§ **PASSAGE**
When it comes to my mom’s health, I’m not afraid to take charge: Who’s the parent? Who’s the child?

#SeniorLiving
As I have been growing older – and so has my mom – a shift has been happening where the parenting roles reverse: I become the parent and my mother becomes the child.
She is 87 and super fit for her age. She swims 40-50 minutes 3-4 times a week and walks every day including a 3-mile walk once a week with a friend! Given this amount of activity, you may wonder why would she need ‘parenting’ at all. One of the areas of concern is her health.
Mom, what’s wrong with your leg?
My mom recently noticed something uncomfortable in one of her legs. Honoring her privacy, I recommended that she get it checked out. “Oh no, it is nothing” she said.
I am not one to sit still when it comes to health concerns so when she continued to mention it, I wanted to step in and take control of the situation. Unfortunately, that’s much easier said than done. There is nothing more upseting to my mom than for me to insert myself into her health care.
Mom, go see a doctor
Fortunately, she was already going to see a podiatrist for a toe issue, so she asked him about her leg concern. He gave her an ultrasound and discovered that, yes, the condition was serious enough and needed to be evaluated by a surgeon. Being told that she would receive a call, she went home with anticipation. Two weeks went by and still no call from the surgeon so she called her podiatrist to find he was on vacation. They told her that he would call when he returned.
Now into the third week, my mom finally received a call from the podiatrist’s office asking her how the surgery went?!
Mom, it’s time for me to play parent
You can imagine how I was practically out of my skin wanting to manage the situation. My mom asked me not too and I agreed although, by now it was over the top. When I returned to Portland, I tried to sleep and could not. I figured out who the surgeon was and made a call. Within 30 minutes, I had the information I needed from the surgeon’s office.
Of course, I knew what was coming as I had also called the podiatrist’s office, as well as my mom’s general practitioner. As expected, my mom was upset. And yet, if I had let the ineptitude of the podiatrist’s office continue along with my mom’s casual approach, how much longer would the roulette game go on?

§ **DATA**
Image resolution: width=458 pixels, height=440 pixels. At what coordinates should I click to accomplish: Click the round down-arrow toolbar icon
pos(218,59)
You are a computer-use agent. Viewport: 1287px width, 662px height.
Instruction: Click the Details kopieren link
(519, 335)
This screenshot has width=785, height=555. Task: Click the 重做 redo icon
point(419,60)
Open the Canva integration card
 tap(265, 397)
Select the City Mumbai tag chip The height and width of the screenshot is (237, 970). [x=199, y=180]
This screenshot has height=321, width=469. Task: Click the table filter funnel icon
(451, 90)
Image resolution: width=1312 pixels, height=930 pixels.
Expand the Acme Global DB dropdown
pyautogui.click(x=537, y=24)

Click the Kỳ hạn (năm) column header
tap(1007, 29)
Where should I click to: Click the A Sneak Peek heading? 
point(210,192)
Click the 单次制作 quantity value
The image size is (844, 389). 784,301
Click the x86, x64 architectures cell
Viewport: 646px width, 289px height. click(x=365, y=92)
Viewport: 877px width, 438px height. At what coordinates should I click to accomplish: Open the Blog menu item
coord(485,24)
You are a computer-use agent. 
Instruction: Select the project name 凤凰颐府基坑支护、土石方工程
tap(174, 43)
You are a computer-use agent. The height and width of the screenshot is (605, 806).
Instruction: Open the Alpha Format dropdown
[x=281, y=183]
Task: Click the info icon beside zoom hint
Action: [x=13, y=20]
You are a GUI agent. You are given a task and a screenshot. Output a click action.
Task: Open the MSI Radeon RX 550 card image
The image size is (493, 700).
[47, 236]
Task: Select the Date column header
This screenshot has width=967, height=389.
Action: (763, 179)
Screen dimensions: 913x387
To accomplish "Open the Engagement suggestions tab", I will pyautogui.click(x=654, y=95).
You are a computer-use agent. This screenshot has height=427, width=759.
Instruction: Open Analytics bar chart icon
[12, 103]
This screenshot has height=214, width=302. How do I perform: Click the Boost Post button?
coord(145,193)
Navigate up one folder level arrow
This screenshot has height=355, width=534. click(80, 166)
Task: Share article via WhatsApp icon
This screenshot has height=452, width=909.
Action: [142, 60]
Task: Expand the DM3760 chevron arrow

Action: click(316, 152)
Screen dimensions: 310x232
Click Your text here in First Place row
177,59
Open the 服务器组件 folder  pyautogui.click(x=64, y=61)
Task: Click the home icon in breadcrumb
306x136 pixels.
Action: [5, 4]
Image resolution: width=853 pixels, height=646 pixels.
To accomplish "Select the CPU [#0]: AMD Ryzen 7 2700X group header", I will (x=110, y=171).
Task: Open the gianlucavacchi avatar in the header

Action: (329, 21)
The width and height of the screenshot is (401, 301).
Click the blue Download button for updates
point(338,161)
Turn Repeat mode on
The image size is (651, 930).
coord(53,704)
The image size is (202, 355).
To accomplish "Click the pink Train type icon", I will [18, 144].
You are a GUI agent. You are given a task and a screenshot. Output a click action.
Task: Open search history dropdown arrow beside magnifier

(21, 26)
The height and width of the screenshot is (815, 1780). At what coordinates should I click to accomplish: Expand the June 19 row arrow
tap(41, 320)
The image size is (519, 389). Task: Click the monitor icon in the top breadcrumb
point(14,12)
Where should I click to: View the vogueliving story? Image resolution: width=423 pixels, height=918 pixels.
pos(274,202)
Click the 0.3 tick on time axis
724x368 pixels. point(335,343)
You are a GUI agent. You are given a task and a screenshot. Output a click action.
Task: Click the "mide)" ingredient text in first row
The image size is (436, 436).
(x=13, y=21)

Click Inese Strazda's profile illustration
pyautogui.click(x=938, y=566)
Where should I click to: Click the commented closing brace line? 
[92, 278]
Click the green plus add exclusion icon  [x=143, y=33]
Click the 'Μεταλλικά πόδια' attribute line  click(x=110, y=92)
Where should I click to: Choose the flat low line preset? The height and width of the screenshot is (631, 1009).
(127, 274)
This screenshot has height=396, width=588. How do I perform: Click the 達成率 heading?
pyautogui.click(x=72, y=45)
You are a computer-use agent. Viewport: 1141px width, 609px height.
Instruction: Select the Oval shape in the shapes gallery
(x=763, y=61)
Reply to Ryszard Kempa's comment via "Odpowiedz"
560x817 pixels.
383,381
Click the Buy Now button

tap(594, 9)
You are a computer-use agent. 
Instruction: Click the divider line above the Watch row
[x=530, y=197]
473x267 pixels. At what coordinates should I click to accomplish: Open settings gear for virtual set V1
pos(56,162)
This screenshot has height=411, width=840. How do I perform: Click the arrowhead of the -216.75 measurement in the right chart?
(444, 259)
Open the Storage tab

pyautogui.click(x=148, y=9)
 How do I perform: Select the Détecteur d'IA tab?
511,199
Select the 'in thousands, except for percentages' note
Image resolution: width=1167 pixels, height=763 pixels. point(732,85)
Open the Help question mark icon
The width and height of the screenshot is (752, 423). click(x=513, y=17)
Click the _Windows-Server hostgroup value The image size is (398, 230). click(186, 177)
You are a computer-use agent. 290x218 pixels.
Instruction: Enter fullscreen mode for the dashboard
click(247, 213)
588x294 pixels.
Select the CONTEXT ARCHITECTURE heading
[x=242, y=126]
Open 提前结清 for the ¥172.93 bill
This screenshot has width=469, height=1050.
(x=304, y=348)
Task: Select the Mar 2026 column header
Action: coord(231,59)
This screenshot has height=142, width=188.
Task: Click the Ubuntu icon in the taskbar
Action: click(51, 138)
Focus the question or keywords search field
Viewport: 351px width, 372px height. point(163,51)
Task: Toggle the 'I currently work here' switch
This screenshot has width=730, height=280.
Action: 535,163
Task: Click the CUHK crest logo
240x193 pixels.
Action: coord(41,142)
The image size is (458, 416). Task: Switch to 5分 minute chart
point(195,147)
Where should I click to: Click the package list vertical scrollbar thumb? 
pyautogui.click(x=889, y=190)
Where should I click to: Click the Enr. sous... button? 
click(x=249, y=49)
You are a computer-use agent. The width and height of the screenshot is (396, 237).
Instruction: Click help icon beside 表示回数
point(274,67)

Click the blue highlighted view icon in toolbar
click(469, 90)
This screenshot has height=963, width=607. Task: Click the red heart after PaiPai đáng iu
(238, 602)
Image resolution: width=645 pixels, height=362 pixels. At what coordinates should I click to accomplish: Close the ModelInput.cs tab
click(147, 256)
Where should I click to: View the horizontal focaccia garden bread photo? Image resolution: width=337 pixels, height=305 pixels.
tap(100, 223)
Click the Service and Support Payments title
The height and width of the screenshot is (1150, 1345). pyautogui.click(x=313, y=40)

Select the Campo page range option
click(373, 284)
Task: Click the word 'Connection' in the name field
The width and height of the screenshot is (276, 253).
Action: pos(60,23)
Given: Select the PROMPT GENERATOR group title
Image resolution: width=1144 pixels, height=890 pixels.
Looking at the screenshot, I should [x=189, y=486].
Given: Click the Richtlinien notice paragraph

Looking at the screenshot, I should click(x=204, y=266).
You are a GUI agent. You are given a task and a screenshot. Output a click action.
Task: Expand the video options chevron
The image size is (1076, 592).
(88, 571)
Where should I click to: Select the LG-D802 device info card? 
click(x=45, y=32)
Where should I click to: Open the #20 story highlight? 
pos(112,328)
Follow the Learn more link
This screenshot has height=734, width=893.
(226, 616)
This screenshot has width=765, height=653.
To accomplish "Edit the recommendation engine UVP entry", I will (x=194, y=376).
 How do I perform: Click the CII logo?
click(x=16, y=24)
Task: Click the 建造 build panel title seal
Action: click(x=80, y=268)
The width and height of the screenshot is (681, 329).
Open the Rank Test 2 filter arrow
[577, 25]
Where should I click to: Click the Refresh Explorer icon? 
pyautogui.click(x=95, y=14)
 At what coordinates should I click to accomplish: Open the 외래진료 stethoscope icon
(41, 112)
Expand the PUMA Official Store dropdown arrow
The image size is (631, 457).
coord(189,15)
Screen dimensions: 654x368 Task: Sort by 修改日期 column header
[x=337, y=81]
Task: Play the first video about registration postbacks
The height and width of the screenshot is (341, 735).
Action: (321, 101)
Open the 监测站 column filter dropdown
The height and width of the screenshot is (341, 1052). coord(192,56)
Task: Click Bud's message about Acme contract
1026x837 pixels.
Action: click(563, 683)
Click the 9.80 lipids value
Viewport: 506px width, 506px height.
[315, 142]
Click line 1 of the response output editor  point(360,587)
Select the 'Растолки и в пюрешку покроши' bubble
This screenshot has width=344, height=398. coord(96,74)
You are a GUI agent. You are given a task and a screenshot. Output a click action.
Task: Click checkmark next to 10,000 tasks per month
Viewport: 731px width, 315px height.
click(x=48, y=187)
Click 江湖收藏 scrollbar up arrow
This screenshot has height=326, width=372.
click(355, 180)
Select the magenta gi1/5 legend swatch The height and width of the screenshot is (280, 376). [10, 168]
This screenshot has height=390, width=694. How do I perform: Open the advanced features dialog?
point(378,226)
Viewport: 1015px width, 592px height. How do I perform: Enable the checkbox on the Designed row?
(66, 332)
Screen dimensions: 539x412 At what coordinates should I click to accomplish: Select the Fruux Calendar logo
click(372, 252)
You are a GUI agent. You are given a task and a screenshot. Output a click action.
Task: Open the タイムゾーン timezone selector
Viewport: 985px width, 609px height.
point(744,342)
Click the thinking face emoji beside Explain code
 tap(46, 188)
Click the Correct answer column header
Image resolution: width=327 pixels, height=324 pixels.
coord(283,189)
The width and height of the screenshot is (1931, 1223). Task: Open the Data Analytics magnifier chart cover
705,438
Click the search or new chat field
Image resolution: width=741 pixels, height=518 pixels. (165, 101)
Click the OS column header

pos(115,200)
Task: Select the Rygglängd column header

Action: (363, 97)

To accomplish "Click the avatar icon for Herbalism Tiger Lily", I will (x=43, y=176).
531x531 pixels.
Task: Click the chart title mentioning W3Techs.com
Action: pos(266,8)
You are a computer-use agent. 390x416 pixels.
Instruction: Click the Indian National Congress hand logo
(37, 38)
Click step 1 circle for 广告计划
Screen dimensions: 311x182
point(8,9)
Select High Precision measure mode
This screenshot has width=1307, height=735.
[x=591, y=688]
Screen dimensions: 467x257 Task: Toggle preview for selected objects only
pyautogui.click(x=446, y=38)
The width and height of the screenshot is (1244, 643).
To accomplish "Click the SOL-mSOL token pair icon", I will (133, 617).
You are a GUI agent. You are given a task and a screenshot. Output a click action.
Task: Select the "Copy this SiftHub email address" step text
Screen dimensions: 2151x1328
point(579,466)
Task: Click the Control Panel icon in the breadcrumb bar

§ **DIRECTIONS FOR THIS TASK**
Write out word for word the part of the mom's-health piece above that opens with the words containing "#SeniorLiving" and closes with "with your leg?".

§ **RESULT OF THE EXERCISE**
#SeniorLiving
As I have been growing older – and so has my mom – a shift has been happening where the parenting roles reverse: I become the parent and my mother becomes the child.
She is 87 and super fit for her age. She swims 40-50 minutes 3-4 times a week and walks every day including a 3-mile walk once a week with a friend! Given this amount of activity, you may wonder why would she need ‘parenting’ at all. One of the areas of concern is her health.
Mom, what’s wrong with your leg?